» **Excerpt to read**:
## start

After a few moments, the lyrics from "America The Beautiful" and the tune of "Amazing Grace" began to synch up and I suddenly realized that they match up completely! Certainly the tunes are different, but the lyrics from one DO match the melody of the other.

Is this the result of my bored out of my mind playing tricks on me, or is there some connection between the two songs? Perhaps the Lyricist of "America" had "Amazing Grace" in the back of his mind as well when he wrote the lyrics of America?"

Maybe some of the talented lyrics switchers who post about music often here at Top Shelf can shine some light on this weird phenomenon?

Musically puzzled.
Catherine Linda Michel

Comments

It happens

erin's picture

The amazing thing to me is when someone can sing the lyrics of one song to the tune of a different one. I mentioned one time a group I saw at Comic-Con who sang "Gilligan's Island" to the tune of "Stairway to Heaven" and another friend mentioned that "Pinball Wizard" and "Folsom Prison" are congruent whereupon another friend present promptly sang both of those songs to the opposite tunes. :)

What it is, is that musical forms have similar patterns of stress and rhythm, so that lyrics can be fit to different tunes in a wide stretch of songs. So many Hymns fit each other's tunes and the same is true of many Pop Ballads fitting each other.

For an original take on the same idea, Weird Al's grunge ballad, "My Baby's In Love with Eddie Vedder" is sung to a Zydeco tune. The effect is hilarious. :)

For a different effect, consider "Yesterday" which sounds like a pop ballad but has the mixed structure of Jazz and Classical forms.

Hugs,
Erin

= Give everyone the benefit of the doubt because certainty is a fragile thing that can be shattered by one overlooked fact.

Scrambled Eggs

erin's picture

Paul wrote the music for Yesterday before he wrote the lyrics and had some substitute words he used while working on the tune with the key phrase being "Scrambled Eggs" instead of "Yesterday". :)

## end

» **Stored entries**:
## start

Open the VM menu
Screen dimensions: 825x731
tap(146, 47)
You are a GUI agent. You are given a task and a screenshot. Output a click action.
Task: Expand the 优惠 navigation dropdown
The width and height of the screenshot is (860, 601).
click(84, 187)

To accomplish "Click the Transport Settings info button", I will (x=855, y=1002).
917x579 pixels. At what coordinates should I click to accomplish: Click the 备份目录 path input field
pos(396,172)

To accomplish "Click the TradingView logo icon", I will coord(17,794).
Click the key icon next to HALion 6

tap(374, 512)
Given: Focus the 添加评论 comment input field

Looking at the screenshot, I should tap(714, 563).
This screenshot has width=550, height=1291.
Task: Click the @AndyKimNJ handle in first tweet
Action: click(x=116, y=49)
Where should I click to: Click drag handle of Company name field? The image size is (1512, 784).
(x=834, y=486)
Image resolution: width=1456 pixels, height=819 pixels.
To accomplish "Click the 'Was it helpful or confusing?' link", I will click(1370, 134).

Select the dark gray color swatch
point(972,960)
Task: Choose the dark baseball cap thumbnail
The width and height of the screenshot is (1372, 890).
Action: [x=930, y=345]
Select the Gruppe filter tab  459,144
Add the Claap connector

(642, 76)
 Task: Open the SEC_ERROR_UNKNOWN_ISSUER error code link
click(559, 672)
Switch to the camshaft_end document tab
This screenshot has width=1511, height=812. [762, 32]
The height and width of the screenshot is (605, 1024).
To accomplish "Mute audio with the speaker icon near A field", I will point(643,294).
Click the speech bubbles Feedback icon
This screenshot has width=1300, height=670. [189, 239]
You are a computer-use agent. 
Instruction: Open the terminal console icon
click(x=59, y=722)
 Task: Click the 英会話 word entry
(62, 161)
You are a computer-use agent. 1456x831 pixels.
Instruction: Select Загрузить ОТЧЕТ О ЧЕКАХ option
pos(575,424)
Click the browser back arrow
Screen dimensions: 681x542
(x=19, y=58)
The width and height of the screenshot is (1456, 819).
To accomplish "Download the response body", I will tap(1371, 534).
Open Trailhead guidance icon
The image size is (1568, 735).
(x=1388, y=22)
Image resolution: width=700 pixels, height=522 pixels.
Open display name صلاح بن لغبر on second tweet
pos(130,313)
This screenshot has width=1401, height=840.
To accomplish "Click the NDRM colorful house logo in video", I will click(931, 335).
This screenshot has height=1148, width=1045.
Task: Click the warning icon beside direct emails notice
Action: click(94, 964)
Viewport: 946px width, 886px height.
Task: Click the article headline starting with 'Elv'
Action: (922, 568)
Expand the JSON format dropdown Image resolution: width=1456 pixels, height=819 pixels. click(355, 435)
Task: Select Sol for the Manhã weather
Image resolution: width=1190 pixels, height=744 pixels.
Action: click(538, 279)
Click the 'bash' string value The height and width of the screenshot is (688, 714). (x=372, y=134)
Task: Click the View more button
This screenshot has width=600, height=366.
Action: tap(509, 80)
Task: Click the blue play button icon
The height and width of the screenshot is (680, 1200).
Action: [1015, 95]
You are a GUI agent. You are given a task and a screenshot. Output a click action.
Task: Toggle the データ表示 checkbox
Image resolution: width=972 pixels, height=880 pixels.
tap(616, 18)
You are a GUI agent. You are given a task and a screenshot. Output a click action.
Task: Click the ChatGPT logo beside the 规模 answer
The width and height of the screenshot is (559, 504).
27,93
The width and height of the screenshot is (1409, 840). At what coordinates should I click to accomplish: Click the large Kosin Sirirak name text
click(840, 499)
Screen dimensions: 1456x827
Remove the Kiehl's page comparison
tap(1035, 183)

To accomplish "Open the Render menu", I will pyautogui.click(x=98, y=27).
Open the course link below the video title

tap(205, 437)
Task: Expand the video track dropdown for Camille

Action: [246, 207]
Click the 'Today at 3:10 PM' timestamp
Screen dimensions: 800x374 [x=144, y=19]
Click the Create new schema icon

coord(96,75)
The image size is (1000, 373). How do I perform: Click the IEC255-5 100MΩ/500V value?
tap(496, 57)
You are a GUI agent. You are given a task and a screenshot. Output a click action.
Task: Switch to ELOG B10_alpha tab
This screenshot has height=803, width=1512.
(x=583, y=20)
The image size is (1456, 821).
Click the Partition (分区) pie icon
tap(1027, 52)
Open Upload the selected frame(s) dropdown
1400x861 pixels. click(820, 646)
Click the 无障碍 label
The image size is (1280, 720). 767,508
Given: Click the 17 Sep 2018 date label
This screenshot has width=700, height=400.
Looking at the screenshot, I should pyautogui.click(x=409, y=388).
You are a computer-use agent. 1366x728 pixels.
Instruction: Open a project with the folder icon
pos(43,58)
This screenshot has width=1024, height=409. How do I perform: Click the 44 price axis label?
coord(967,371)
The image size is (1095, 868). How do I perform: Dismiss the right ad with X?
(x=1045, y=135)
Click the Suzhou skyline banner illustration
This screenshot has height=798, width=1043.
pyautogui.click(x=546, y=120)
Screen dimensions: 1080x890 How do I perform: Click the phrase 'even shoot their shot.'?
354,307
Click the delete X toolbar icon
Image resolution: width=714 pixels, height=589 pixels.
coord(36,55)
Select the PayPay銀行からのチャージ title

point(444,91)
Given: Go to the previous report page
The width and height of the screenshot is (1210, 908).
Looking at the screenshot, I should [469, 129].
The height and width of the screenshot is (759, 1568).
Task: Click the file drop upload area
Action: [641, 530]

## end

» **What you need to do**: According to the song-lyrics discussion above, what substitute phrase did Paul use in place of "Yesterday" while working on the tune?

» **Correct answer**: "Scrambled Eggs"